Sarah Jacob, The Economic Times
Bangalore, January 30, 2012
The world’s second-largest apparel retailer Hennes & Mauritz (H&M), which usually enters large markets on its own, is not so sure about opening shop in India despite finding the market "interesting".
Earlier this month, India relaxed laws allowing foreign retailers to wholly own their businesses with the rider that they source 30% of their products from SMEs with revenues not exceeding Rs 5 crore. Until then, foreign investment was limited to 51% or retailers were forced to franchise.
But the Swedish retailer is not entirely convinced by the norms which make it mandatory for the foreign retailer to source from small and medium industries in India, a retail executive in India said.
"India is one of the many interesting markets for H&M, but we have yet to decide if, and in that case when, we would open stores there," Hacan Andersson, H&M’s press officer said. He, however, did not comment on the new sourcing norms.
The Stockholm-headquartered chain operates around 2, 500 stores across 43 countries posting revenues of 128.8 billion kronor (around $19 billion). Another Swedish giant Ikea, which too was keen on entering the Indian market with 100% control of operations, has been non-committal. It is still studying the guidelines — the SME sourcing being a contentious issue.
"If a supplier can meet the sort of volumes required by a global retailer the size of H&M, it will not be defined an SME," Amit Bagaria, chairman of retail planning consultancy Asipac Projects, says.
"The opening up of the market has not really moved the needle for foreign retailer interest so far," Raghav Gupta, principal at management consulting firm Booz & Co, says.
The government, on its part, introduced the local sourcing norm to expand domestic manufacturing.
"It’s a deal breaker. Clearly, the government didn’t think through this policy," said another retail consultant on condition of anonymity, who is negotiating with a couple of overseas brands to facilitate their India entry.
Experts say it is not a tall order for multi-billion dollar global retailers to source as much as 30% of their India sales from domestic manufacturers. H&M, for instance, already sources finished goods from the around Rs 2,200-crore Bombay Rayon and Rs 1,100-crore Gokaldas Exports.
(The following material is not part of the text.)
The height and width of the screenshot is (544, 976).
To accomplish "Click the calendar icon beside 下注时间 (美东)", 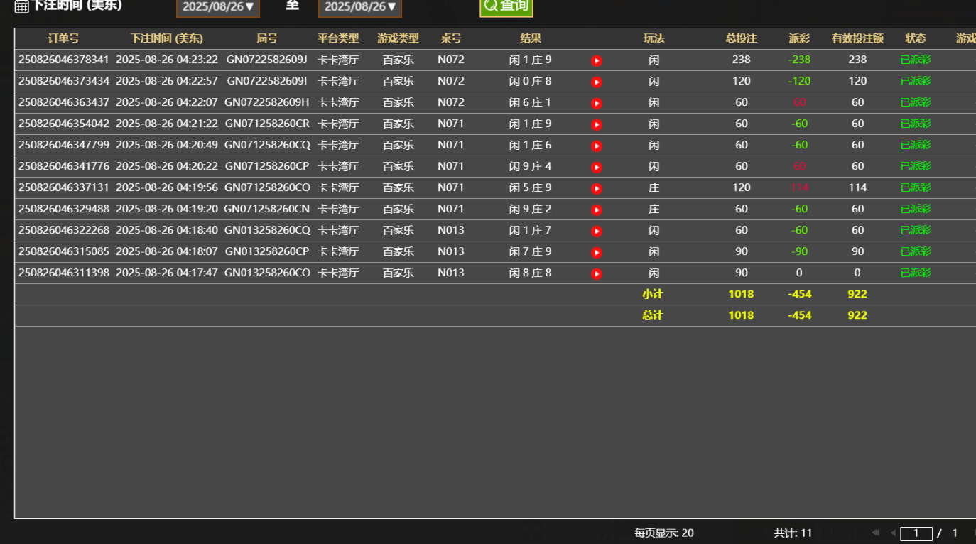I will [22, 5].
But it’s the size of manufacturers they are now expected to work with that has caught foreign retailers in a bind. SMEs are defined as those whose initial investment in plant and machinery is between Rs 25 lakh and Rs 5 crore.
H&M is known to have sourced nearly a crore shirts from a single Indian exporter last year, the sort of volumes an SME would be unable to handle. As soon as a supplier invests more than Rs 5 crore to meet higher volumes, it ceases to be an SME.
On the other hand, working with numerous small and micro industries is unlikely to be favoured either because the retailer will not be able to ensure uniform quality standards, analysts say.
But some believe that H&M could still accommodate India without altering its global sourcing strategy. "It could source high-fashion products or those that require hand embroidery from SMEs in small volumes and sell it at a premium in its international flagship stores," Promodh Sharma, chairman of Fifth Avenue, said. Fifth Avenue is a $100-million sourcing management company headquartered in Chennai.
"Global brands are also now looking at sourcing in India for the Indian market as it would make economic sense in the long run," Sharma adds.
By entering India, Ikea would immediately gain as it meets a need gap in the home accessories and furniture market as no Indian player has the breadth of their merchandise. H&M, on the other hand, would have to compete with international fashion brands in India such as Tommy Hilfiger, Esprit and Spanish brands Zara, and Mango.
H&M began exploratory talks only once when its biggest rival Inditex’s Zara and American competitor Forever 21 opened shop in India, experts say.
All three are fast-fashion brands or those known to turn around catwalk trends at affordable prices by refreshing styles routinely. While Inditex entered a JV with Tata Group’s retail division Trent, Forever 21 is being franchised by Hello Retail India.
India’s growing economy, when compared to Europe and North America, is the biggest draw for foreign retailers. Nearly 20 foreign fashion brands have being launched annually since 2005, according to management consultancy Third Eyesight.
Economic uncertainty in a number of markets has had a negative effect on consumption resulting in fiercer competition for consumer spending, H&M said in its latest full-year report. However, foreign retailers will not look at India just as a short-term fix.
H&M plans to add 275 new stores this year primarily in China, the US and the UK. Bulgaria, Latvia, Malaysia and Thailand will open their first H&M stores this year too.
While some say H&M would do well to not postpone Indian plans, others such as Booz’s Gupta say sportswear makers and denim giants have reaped handsome returns from India, but western womenswear market is still not as big, ad H&M is largely a womenswear retailer.
"I will not be surprised if some foreign fashion brands wait another 3-5 years before entering the market," Gupta adds.
In fact, unlike Chinese women, Indian women are still in the process of switching from ethnic to western womenswear. "Which Indian city can take 9 Zara stores?" asks Bagaria, "Not even Mumbai or New Delhi." But Zara has 9 stores in Beijing.